Procrastinar no es flojera. Es muchas veces una forma de evitación: evitar el miedo a fracasar, al juicio, o incluso al esfuerzo. Pero, aunque es natural postergar de vez en cuando, cuando se vuelve habitual, puede pasar factura a tu autoestima, tu rendimiento y tu bienestar emocional.
Si esto te suena familiar, aquí tienes algunas estrategias sencillas (y realistas) para empezar a romper ese ciclo:
1. Acepta sin juzgar
Sí, lo hiciste otra vez. Pero culparte solo refuerza el ciclo. Sé autocompasivo. Reconocer que procrastinas no te debilita: te da el primer paso para cambiar.
2. Desenchúfate
Tu celular no necesita estar en tu escritorio. Apaga notificaciones, guarda el dispositivo o déjalo en otra habitación. Lo urgente rara vez lo es tanto.
3. Adapta tu entorno
Tu espacio debe ayudarte, no distraerte. ¿Quieres hacer ejercicio mañana? Deja tu ropa lista hoy. ¿Estudiar? Ten todo lo que necesitas a la mano. El ambiente importa.
4. Respira y obsérvate
Antes de comenzar, tómate tres minutos para respirar con atención plena. Observa lo que sientes o piensas sin juzgar. Muchas veces posponemos porque hay algo emocional debajo.
5. Enfócate en una sola cosa
Divide la tarea en pasos más pequeños y haz solo uno a la vez.
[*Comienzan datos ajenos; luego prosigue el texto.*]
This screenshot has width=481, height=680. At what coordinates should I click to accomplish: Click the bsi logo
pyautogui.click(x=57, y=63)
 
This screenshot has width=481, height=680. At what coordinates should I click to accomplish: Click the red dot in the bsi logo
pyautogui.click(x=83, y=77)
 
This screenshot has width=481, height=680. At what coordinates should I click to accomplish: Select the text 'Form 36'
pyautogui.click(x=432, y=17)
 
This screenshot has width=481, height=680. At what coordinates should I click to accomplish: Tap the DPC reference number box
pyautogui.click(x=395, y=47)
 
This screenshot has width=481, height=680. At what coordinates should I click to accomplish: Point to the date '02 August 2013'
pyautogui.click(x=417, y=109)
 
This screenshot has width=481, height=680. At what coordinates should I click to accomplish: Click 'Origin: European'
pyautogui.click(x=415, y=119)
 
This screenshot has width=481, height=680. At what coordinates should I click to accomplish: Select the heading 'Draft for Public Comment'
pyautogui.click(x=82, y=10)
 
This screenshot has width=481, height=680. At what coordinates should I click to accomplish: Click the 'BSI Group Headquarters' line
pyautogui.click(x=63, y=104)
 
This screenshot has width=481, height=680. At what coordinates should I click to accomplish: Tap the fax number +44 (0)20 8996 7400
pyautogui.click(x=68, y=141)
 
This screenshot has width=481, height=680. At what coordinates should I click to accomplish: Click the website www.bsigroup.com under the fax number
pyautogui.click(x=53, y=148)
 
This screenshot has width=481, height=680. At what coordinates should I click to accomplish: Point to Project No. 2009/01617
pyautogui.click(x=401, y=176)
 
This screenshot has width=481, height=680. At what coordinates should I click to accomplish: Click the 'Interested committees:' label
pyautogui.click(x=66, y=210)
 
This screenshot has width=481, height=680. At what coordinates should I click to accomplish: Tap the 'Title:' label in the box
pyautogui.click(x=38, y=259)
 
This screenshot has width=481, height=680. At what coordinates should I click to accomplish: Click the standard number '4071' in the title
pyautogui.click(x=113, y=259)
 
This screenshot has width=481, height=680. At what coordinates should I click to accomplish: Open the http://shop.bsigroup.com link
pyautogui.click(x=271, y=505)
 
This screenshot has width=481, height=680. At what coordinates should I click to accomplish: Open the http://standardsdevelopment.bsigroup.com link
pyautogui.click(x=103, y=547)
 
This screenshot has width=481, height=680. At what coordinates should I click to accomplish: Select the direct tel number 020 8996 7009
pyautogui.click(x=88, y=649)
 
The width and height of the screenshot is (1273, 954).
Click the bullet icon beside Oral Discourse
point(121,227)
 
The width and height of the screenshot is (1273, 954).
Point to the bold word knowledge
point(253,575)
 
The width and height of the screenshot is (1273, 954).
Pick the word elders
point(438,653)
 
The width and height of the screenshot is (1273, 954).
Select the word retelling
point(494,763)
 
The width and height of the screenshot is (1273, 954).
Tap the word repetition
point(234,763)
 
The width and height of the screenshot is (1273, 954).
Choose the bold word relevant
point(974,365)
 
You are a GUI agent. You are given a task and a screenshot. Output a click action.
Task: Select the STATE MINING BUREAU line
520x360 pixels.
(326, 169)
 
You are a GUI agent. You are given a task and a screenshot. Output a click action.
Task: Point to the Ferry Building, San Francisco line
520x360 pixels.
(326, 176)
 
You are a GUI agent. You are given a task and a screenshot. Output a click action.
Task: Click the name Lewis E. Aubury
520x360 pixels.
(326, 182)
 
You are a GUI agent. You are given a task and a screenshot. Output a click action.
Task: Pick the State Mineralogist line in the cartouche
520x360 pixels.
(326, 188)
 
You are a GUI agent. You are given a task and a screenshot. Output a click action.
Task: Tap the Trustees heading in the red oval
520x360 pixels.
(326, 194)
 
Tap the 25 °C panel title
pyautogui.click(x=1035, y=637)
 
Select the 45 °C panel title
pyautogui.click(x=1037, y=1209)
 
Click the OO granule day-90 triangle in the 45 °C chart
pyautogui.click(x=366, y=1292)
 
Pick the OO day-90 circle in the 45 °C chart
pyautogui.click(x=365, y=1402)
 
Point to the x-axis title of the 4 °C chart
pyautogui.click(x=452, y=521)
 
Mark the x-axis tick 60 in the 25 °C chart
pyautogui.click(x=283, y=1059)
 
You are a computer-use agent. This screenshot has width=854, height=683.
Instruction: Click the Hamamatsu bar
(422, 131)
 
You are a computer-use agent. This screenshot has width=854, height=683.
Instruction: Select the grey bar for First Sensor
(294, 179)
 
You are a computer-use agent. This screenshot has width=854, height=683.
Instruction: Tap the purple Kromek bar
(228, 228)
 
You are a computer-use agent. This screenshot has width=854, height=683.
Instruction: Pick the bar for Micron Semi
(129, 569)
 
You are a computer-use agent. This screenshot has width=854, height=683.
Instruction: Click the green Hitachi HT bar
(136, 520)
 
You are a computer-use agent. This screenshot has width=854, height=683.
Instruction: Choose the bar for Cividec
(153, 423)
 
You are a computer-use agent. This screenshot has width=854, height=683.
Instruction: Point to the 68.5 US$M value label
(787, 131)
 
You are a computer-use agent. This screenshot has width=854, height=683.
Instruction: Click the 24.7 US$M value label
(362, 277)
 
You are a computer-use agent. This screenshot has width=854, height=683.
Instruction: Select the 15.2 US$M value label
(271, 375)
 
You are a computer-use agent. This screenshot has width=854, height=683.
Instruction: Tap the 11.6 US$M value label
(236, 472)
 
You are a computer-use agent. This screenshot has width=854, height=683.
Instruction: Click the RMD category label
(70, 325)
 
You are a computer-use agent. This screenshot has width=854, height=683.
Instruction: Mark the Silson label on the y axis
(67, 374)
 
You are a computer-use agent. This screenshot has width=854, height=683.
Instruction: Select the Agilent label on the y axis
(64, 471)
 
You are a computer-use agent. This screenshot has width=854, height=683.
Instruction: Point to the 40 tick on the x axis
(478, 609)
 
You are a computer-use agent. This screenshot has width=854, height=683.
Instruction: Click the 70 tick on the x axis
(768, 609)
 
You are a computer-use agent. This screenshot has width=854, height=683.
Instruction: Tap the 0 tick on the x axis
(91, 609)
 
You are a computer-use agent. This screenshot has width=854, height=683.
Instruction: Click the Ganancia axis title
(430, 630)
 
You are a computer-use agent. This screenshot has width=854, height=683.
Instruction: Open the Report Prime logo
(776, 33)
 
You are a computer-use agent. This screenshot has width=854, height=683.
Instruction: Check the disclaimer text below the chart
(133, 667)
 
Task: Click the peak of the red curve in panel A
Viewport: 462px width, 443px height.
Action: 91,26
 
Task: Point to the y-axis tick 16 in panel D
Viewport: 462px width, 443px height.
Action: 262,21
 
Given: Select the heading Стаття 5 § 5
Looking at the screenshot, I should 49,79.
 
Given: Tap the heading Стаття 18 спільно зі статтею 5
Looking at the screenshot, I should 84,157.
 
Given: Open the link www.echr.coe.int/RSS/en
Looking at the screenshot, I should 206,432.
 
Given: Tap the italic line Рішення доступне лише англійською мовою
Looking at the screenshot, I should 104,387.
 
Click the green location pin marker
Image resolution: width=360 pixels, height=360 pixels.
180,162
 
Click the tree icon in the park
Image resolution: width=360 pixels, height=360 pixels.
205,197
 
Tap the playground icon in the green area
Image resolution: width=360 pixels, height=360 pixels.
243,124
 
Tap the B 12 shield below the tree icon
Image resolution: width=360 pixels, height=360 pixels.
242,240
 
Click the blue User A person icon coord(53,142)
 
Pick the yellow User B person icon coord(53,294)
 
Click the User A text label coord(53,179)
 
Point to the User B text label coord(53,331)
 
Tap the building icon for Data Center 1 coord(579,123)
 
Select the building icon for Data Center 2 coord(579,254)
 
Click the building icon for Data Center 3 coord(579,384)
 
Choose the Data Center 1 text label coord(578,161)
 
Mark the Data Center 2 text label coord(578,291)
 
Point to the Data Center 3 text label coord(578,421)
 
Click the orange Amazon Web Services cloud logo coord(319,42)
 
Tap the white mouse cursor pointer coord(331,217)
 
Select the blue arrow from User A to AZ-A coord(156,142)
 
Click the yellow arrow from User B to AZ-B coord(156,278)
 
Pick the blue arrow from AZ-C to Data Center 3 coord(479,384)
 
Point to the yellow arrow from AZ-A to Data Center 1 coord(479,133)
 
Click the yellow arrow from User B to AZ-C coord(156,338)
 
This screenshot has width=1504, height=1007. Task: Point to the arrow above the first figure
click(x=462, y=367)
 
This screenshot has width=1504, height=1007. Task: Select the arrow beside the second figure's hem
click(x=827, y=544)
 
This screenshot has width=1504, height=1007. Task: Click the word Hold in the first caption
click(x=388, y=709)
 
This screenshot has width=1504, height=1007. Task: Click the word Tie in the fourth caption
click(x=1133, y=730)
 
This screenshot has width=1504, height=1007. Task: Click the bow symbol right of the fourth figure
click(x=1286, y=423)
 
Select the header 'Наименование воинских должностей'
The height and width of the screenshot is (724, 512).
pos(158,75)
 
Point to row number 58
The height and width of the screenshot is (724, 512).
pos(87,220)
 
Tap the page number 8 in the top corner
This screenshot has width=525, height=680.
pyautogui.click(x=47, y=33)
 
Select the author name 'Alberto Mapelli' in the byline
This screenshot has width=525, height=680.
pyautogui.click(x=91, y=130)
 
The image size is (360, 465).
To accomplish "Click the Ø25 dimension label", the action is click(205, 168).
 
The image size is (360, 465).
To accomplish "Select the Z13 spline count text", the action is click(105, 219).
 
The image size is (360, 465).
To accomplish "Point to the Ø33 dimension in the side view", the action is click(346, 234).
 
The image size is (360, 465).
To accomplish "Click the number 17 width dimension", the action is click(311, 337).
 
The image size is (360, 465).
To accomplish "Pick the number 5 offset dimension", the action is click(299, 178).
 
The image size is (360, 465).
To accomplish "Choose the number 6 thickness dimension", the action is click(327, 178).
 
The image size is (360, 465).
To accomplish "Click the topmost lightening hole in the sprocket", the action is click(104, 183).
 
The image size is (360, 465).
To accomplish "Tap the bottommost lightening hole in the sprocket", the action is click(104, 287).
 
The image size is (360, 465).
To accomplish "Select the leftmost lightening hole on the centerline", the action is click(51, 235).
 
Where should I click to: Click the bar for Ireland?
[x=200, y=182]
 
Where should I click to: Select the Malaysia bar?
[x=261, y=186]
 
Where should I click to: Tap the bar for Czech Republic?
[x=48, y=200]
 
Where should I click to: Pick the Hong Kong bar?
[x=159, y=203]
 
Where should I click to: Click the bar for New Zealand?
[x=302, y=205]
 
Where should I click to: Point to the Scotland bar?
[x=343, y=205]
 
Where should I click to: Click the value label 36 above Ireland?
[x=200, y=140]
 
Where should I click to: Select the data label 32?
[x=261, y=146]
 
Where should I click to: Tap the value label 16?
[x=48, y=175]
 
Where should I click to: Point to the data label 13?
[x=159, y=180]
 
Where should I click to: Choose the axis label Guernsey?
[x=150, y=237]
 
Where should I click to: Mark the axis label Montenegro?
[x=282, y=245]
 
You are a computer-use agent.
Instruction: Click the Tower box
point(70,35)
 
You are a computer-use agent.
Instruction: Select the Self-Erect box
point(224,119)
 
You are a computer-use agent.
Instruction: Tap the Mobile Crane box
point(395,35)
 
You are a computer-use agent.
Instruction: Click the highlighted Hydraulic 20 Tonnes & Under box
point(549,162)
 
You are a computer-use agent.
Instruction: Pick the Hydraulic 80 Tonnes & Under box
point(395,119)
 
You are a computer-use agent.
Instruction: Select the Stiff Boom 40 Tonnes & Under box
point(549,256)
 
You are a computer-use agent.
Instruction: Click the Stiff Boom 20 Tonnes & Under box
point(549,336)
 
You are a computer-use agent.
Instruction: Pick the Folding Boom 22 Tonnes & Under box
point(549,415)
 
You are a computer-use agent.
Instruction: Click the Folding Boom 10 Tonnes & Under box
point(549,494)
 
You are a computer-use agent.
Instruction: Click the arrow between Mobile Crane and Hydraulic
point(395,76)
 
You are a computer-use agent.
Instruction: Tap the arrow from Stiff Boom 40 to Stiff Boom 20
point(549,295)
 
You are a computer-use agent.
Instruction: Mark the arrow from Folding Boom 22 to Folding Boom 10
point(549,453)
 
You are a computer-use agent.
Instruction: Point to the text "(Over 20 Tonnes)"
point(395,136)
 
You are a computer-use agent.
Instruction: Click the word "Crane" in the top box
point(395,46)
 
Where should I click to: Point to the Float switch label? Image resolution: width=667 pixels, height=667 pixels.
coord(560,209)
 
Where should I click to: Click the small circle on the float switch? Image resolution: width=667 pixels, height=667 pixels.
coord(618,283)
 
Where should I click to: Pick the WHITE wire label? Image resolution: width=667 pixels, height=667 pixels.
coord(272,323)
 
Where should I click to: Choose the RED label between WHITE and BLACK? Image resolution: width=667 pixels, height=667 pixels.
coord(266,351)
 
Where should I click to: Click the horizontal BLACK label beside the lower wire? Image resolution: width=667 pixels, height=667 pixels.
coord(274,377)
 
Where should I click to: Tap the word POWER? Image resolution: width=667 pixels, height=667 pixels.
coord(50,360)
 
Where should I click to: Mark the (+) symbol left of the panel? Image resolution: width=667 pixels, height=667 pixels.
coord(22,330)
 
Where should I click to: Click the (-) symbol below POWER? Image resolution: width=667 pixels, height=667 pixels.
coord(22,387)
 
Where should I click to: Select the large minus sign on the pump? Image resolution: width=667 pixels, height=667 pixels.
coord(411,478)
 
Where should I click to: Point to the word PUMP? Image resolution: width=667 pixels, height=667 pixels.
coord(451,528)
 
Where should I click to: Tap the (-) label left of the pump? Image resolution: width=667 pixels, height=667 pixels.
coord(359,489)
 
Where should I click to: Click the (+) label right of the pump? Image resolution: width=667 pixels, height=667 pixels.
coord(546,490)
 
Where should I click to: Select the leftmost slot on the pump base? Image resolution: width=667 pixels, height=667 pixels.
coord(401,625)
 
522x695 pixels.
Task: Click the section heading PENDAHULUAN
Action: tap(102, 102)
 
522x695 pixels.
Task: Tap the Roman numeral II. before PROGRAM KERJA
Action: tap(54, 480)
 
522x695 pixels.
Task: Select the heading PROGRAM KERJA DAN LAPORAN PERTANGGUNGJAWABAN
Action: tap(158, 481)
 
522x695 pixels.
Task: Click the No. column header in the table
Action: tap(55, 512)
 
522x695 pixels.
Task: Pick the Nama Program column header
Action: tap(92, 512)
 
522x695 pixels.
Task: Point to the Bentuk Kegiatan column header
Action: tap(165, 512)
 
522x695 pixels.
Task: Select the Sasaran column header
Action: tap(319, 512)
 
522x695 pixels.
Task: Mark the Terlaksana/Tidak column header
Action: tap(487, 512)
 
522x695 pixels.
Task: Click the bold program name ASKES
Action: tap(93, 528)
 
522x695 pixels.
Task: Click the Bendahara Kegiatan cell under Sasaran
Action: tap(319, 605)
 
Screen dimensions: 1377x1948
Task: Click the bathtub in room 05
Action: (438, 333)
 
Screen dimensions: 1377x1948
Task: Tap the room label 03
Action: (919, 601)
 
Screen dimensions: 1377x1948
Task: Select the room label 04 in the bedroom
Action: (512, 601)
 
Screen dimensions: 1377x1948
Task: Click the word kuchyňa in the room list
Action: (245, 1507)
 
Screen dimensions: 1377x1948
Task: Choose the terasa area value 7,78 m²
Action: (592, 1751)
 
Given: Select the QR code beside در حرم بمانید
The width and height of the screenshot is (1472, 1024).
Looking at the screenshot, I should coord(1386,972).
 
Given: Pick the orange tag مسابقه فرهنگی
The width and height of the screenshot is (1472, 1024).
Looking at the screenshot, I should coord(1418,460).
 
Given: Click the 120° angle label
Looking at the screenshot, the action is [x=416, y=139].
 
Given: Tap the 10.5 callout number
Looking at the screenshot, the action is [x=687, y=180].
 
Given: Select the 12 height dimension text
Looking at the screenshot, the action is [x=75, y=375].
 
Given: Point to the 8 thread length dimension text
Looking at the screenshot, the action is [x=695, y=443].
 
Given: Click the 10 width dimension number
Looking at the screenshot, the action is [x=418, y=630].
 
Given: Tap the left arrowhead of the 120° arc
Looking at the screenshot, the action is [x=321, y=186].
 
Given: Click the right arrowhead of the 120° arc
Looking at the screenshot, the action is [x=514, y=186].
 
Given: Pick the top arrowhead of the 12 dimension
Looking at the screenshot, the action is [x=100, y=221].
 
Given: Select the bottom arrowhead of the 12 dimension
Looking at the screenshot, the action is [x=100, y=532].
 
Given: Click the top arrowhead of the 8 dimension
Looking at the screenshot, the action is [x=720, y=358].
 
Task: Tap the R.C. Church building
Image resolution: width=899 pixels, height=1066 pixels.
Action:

Libérate de la presión del resultado final y simplemente… comienza.
6. Usa la técnica Pomodoro
Trabaja 25 minutos y descansa 5. Cada ciclo es un “pomodoro”. En el descanso no toques el celular. Respira, estírate, toma agua y vuelve a comenzar.
7. Recompénsate
Cuando logres avanzar, celébralo. Asociar la tarea con una emoción positiva refuerza la conducta y hace más probable que lo repitas.
8. Practica el autocuidado diario
Dedica al menos 20 minutos al día para ti. Puede ser ejercicio, meditación, dibujar, bailar, lo que sea. Cuidarte también es avanzar.
Y recuerda…
No se trata de hacerlo perfecto, sino de avanzar. Hay muchas formas de lograr algo: encuentra la tuya, reconoce lo que hiciste y sigue. Si sientes que la procrastinación te sobrepasa, si te frustra o te impide alcanzar tus metas con frecuencia, no estás solo/a.
Buscar ayuda profesional puede darte nuevas herramientas para comprender y gestionar lo que estás evitando. Pedir apoyo también es avanzar.